R: Les Congolais devraient être heureux du choix de leurs gouvernants de
lutter contre l’impunité. Ils ne devraient pas attendre que la CPI
vienne poursuivre tous les crimes, mais qu’elle y apporte un soutien au
système national pour que cette lutte soit une réalité. Malheureusement,
cette justice, sans moyens, ploie sous le poids de l’exécutif et du
législatif.

Q: Que faut-il faire comme la justice congolaise est faible et ne
parvient pas à donner des réponses aux demandes de justice?

R: Les médias et la société civile doivent devenir de véritables canaux
d’expression des masses qui demandent justice et des pauvres victimes
qui la revendiquent depuis de longues années. Ils doivent interpeller
les autorités et leur demander de donner à la justice des moyens de
lutter contre l’impunité.

Q: L’éloignement de la CPI est-il un atout pour l’indépendance de ses
juges?

R: Pas particulièrement. Mais, il diminue les éventuelles influences des
politiques, des victimes, des témoins et des proches des personnes
poursuivies.

Q: Puisque vous parlez des témoins, il y a toujours eu crainte pour eux
d’accepter de témoigner contre ces chefs rebelles, notamment à cause
d’éventuelles représailles dont elles pourraient être encore victimes.

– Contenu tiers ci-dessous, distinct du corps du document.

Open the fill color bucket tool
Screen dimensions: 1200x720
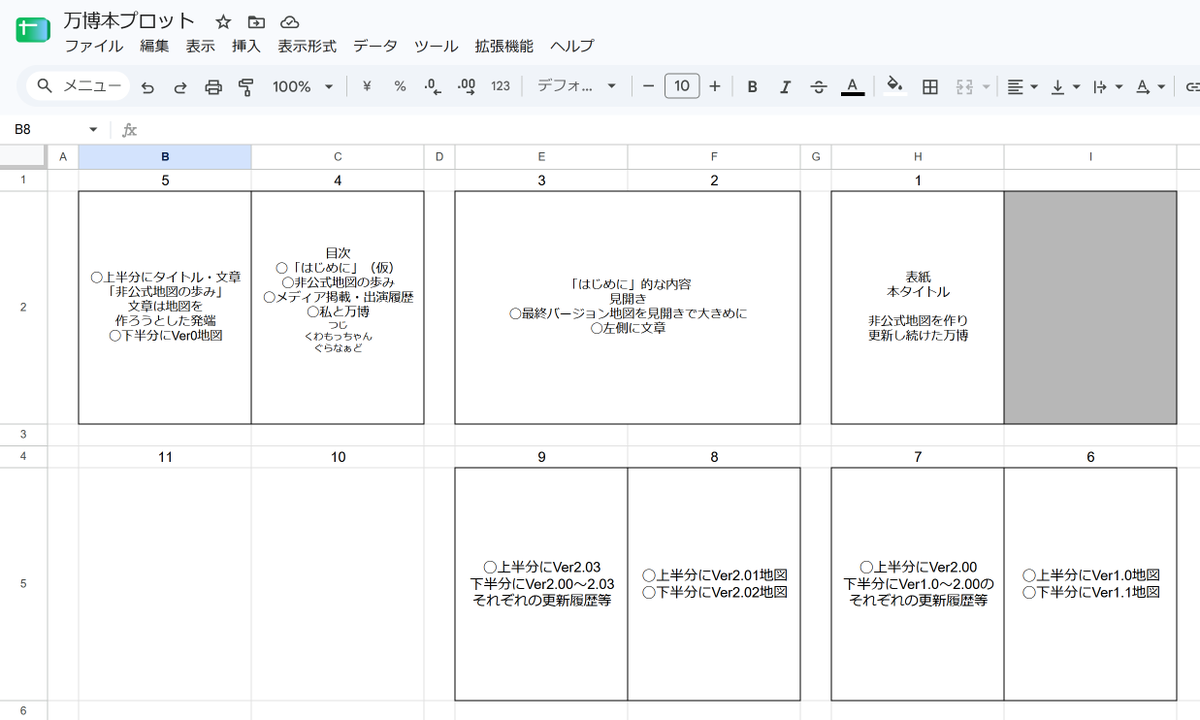895,86
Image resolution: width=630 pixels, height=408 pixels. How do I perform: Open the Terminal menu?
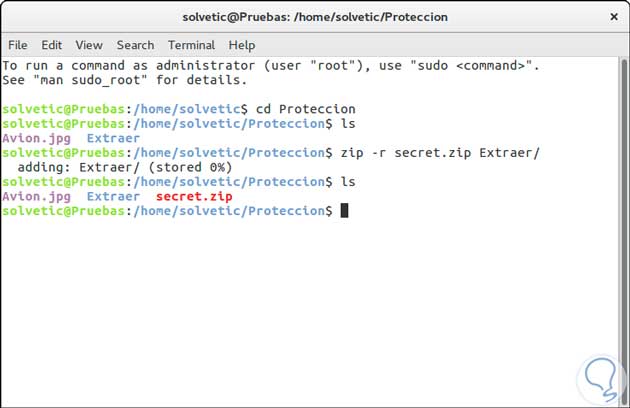point(192,45)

R: Les textes ont mis en place des mécanismes de protection des victimes
et des témoins qui acceptent de témoigner lors des procès. Ils sont
anonymes, désignés par des codes, ne peuvent être filmés, leurs visages
ne peuvent être montrés à la télévision, leurs voix cryptées,
représentés par un représentant légal…

Q: En Ituri, quelques Congolais devraient quand même en connaître
quelques-uns sur les 345 qui ont accepté de témoigner. Si jamais ces
deux chefs rebelles étaient innocentés par la cour, quel serait leur
sort?

R: Nous ne pouvons pas encore faire de la préfiguration à propos de la
décision à intervenir.

Q: Encore un mot sur la CPI?

R: Je suis convaincu que la CPI devrait élargir son champ d’action sur
d’autres provinces comme le Bas-Congo (ouest de la RDC), sur le
Nord-Kivu, le Sud-Kivu et le Maniema (est du pays) où il y a eu aussi
des crimes graves et des violations massives des droits de l’Homme. Cet
élargissement ne doit pas épargner des anciens criminels qui sont
aujourd’hui membres des institutions publiques de l’Etat ou proches des
hauts dignitaires du régime en place. Il ne doit pas y avoir une justice
pour les «petits poissons» et une autre pour les «gros poissons».